Dataset entries:
=== Begin Enclosure ===

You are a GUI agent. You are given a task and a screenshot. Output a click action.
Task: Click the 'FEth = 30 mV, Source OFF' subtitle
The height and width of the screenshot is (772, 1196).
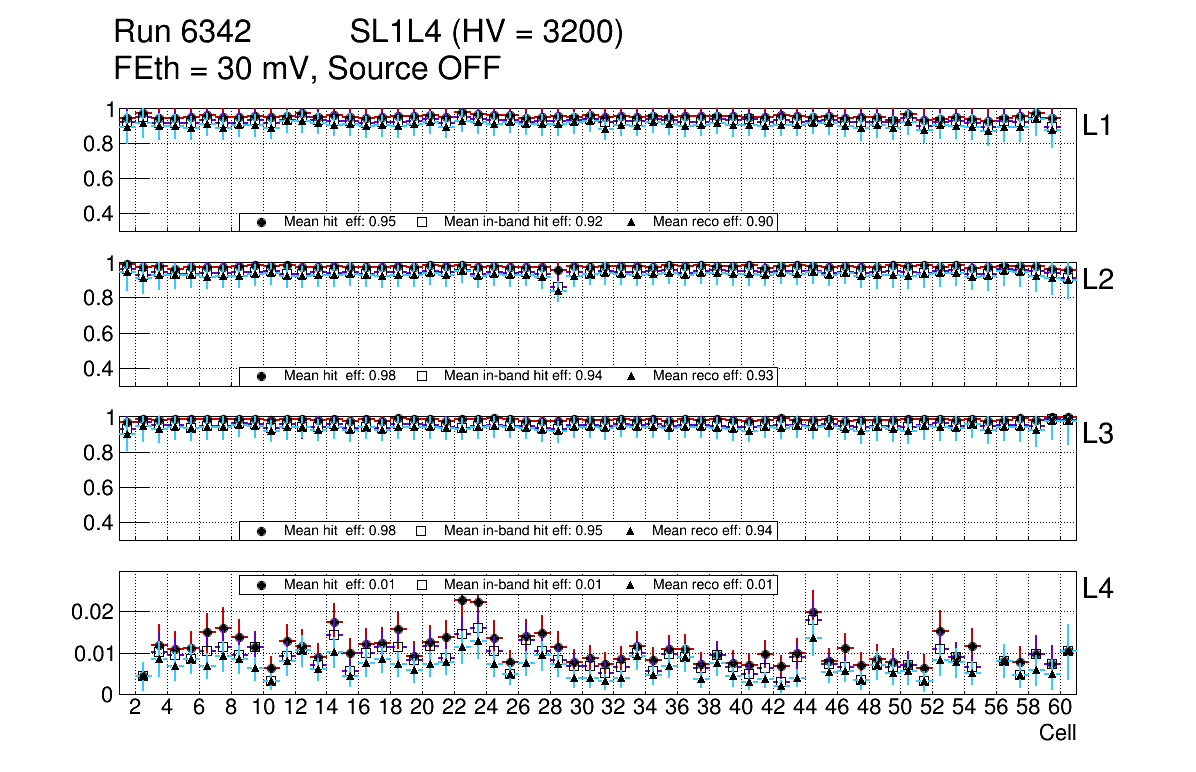(x=307, y=68)
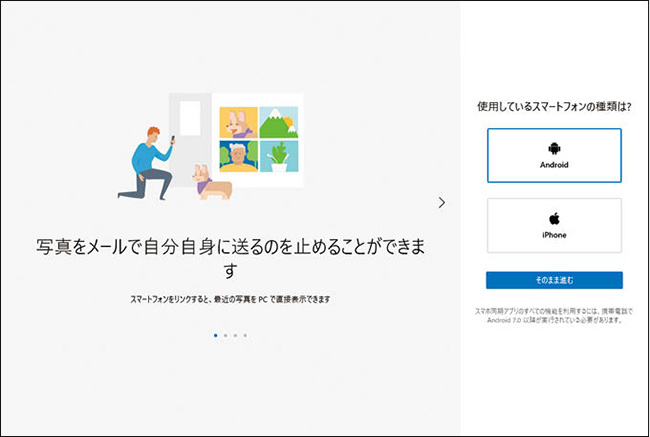Click the スマートフォンをリンクすると subtitle text
650x437 pixels.
pos(230,299)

=== End Enclosure ===

Assignment: This exercise calls for a verbatim output of the entries, pictures omitted.

Exercise answer:
You are a GUI agent. You are given a task and a screenshot. Output a click action.
Task: Click the 'FEth = 30 mV, Source OFF' subtitle
The height and width of the screenshot is (772, 1196).
(x=307, y=68)
Click the スマートフォンをリンクすると subtitle text
650x437 pixels.
pos(230,299)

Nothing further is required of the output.